Abstract

To implement and to assess the efficacy of a school-based, sport team-centered program to prevent young female high school athletes' disordered eating and body-shaping drug use. Prospective controlled trial in 18 high schools, with balanced random assignment by school to the intervention and usual-care control conditions. We enrolled 928 students from 40 participating sport teams. Mean age was 15.4 years, 92.2% were white, and follow-up retention was 72%. The ATHENA (Athletes Targeting Healthy Exercise and Nutrition Alternative) curriculum's 8 weekly 45-minute sessions were incorporated into a team's usual practice activities. Content was gender-specific, peer-led, and explicitly scripted.
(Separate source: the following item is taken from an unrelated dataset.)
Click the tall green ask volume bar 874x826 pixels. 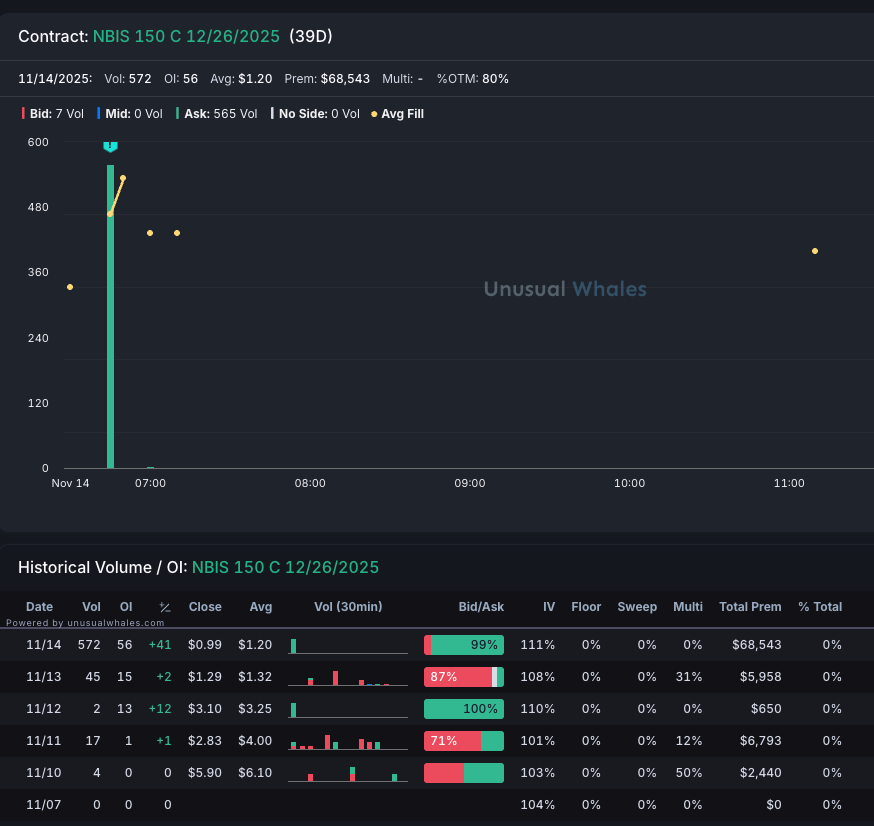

Topics included healthy sport nutrition, effective exercise training, drug use and other unhealthy behaviors' effects on sport performance, media images of females, and depression prevention. We assessed participants by confidential questionnaire prior to and following their sport season. We determined program effects using an analysis of covariance-based approach within the Generalized Estimating Equation framework. Experimental athletes reported significantly less ongoing and new use of diet pills and less new use of athletic-enhancing substances (amphetamines, anabolic steroids, and sport supplements) (P<.05 for each). Other health-harming actions also were reduced (less riding with an alcohol-consuming driver [P = .05], more seat belt use [P<.05], and less new sexual activity [P<.05]). The ATHENA athletes had coincident positive changes in strength-training self-efficacy (P<.005) and healthy eating behaviors (P<.001). Reductions occurred in intentions toward future use of diet pills (P<.05), vomiting to lose weight (P<.05), and use of tobacco (P<.05) and muscle-building supplements (P<.005). The program's curriculum components were altered appropriately (controlling mood [P<.005], refusal skills [P = .05], belief in the media [P<.005], and perceptions of closest friends' body-shaping drug use [P<.001]). Sport teams are effective natural vehicles for gender-specific, peer-led curricula to promote healthy lifestyles and to deter disordered eating, athletic-enhancing substance use, and other health-harming behaviors.